TASKS TO CARRY OUT:
a) Copy the festival article from "Berry began the" through "love and death.", swapping "debut collection" for "first book".
b) Extend the article on the 2021 Goldenrod Poetry Festival, picking up after its final sentence.

PASSAGE below:

Potter College News
WKU English Club Hosts 2021 Goldenrod Poetry Festival
- Joseph Shoulders
- Monday, April 19th, 2021
On Thursday, April 15, the WKU English Club hosted the 2021 Goldenrod Poetry Festival via Zoom. The event announced this year’s winners of the English Club’s annual poetry competition. The festival featured guest poet Mackenzie Berry, who led the finalists through a workshop, gave a poetry reading, and selected the winners. This year’s finalists were Kayla Spears, Ella Corder, Noah Powers, Mo Stevens, Summer Mohamed, Samantha Bishop, Laynie Smith, Adam Woodard, Kaity Kot, and Faith Harris.
Mackenzie Berry is a poet from Louisville who is currently pursuing an MFA in Poetry at Cornell University. Before the festival, Berry led the finalists through a workshop of their poems. “Mackenzie Berry was incredible,” English Club Vice President and competition participant Noah Powers said. “Her running of the workshop had all of the finalists speaking up and genuinely participating, which can be hard when you’re all sort of hodge-podged together, and you’re only seeing the poems in that short time.”
Berry began the festival by sharing some of her poems from Slack Tongue City, her debut collection set to release in March 2022. Her poetry centered around her experiences in Louisville and touched on a variety of topics including the city’s blend of urban and rural issues and poignant reflections on lost love and death.
“Mackenzie Berry gave a fantastic reading,” English Club faculty sponsor Dr. Tom Hunley said. “She is someone that our students can both relate to and look up to.”
Powers said, “[Berry’s] reading was so wonderful—she is such a talented poet, and she reads beautifully, so it made for an amazing Goldenrod to have a poet like her as our guest for this year’s events.”

End of PASSAGE.
INPUT DATA below:

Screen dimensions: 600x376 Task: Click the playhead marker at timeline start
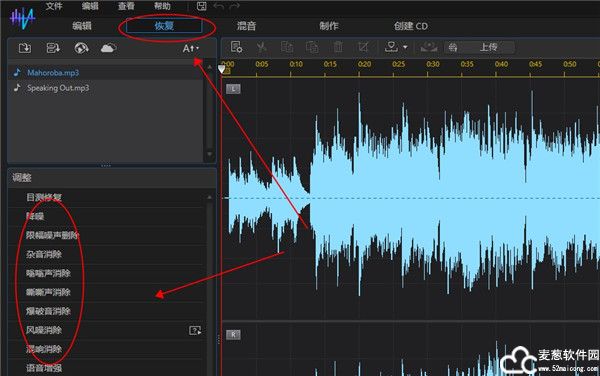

End of INPUT DATA.

ANSWERS TO THE EXERCISE:
a)
Berry began the festival by sharing some of her poems from Slack Tongue City, her first book set to release in March 2022. Her poetry centered around her experiences in Louisville and touched on a variety of topics including the city’s blend of urban and rural issues and poignant reflections on lost love and death.

b)
After the poetry reading, attendees asked Berry questions. In her answers, Berry discussed the poets that inspire her, her writing and revising process, her methods for beginning a collection, and how she decided on an MFA program.
Berry then announced the winners of the poetry competition, and the winners read their poems when called. Kaity Kot’s “How Many Times Have People Used a Pen or Paintbrush Because They Couldn’t Pull The Trigger?” received Honorable Mention; Adam Woodard’s “For Papa” placed third; Noah Powers’s “The Spaceman is All Alone on the Moon” placed second; and, Kayla Spears’s “I See Myself in Everything” placed first.
Powers shared his thoughts on the winners and finalists. “I do not envy [Berry] for having to choose the four subjectively best of this year’s finalists. It was a Goldenrod blessed with a lot of submissions in the first place and then with a super talented group of finalists with excellent poems to show for it,” he said. “There was not a single finalist this year who did not write a poem worthy of being top three.”
On the success of the festival, Powers said, “I’m extremely happy, as English Club V.P., with the Zoom turn out with just over thirty people showing up to listen to some poems on a Thursday night in the rush hour of semester busyness. I’m just overjoyed that in yet another pandemic-maligned semester, we were able to hold Goldenrod and celebrate these poets and poetry.”